# Topic Model & Subject Headings


Sources:

https://www.machinelearningplus.com/nlp/topic-modeling-python-sklearn-examples/

Kapadia, Shashank, "[Topic Modeling in Python: Latent Dirichlet Allocation (LDA)](https://towardsdatascience.com/end-to-end-topic-modeling-in-python-latent-dirichlet-allocation-lda-35ce4ed6b3e0)," <i>towards data science</i>, Accessed 10/09/2020.

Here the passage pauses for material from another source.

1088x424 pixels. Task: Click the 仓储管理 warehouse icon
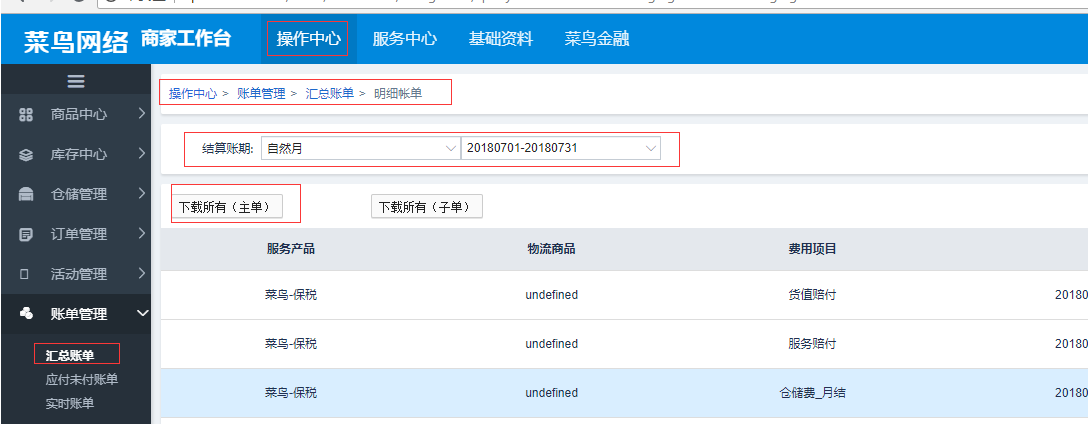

ALollz, "[How to calculate p-values for pairwise correlation of columns in Pandas?](https://stackoverflow.com/questions/52741236/how-to-calculate-p-values-for-pairwise-correlation-of-columns-in-pandas)," <i>StackOverflow</i>, Accessed 10/13/2020.

In [1]:
# Import necessary libraries.
import re, nltk, warnings, csv, sys, os, pickle, glob
import pandas as pd
import numpy as np
import seaborn as sns
from itertools import chain
from scipy import stats

# Import NLTK packages.
from nltk import word_tokenize
from nltk.stem import WordNetLemmatizer
from nltk.stem.snowball import SnowballStemmer
from nltk.corpus import stopwords

# Import sklearn packages.
from sklearn.decomposition import LatentDirichletAllocation as LDA
from sklearn.feature_extraction.text import CountVectorizer, TfidfVectorizer

# Import LDA visualizer.
import pyLDAvis, pyLDAvis.sklearn
pyLDAvis.enable_notebook()

# Import and append stopwords.
stop_words = stopwords.words("english")
stop_words.append('mr')


# Import project-specific functions. 
# Python files (.py) have to be in same folder to work.
lib_path = os.path.abspath(os.path.join(os.path.dirname('JQA_XML_parser.py'), '../Scripts'))
sys.path.append(lib_path)
from JQA_XML_parser import *

# Read in config.py (git ignored file) for API username and pw.
config_path = os.path.abspath(os.path.join(os.path.dirname('config.py'), '../Scripts'))
sys.path.append(config_path)
import config

# url = 'https://dsg.xmldb-dev.northeastern.edu/basex/psc/' :: old
url = 'https://dsg.xmldb-dev.northeastern.edu/BaseX964/rest/psc/'
user = config.username
pw = config.password

# Ignore warnings related to deprecated functions.
warnings.simplefilter("ignore", DeprecationWarning)

# Get the correct file path to navigate to the github repository.
abs_dir = os.getcwd() + '/../../'

## Gather XML Files

In [2]:
%%time

# Remove this cell when files are in BaseX.
# Declare directory location to shorten filepaths later.
files = glob.glob(abs_dir + "../../Data/PSC/JQA/*/*.xml")

len(files)

CPU times: user 3.31 ms, sys: 3.97 ms, total: 7.28 ms
Wall time: 7.77 ms


762

In [3]:
# %%time

# # Must be connected to Northeastern's VPN.
# r = requests.get(url, 
#                  auth = (user, pw), 
#                  headers = {'Content-Type': 'application/xml'}
#                 )

# # Check status of URL
# print (r.status_code)

# # Read in contents of pipeline.
# soup = BeautifulSoup(r.content, 'html.parser')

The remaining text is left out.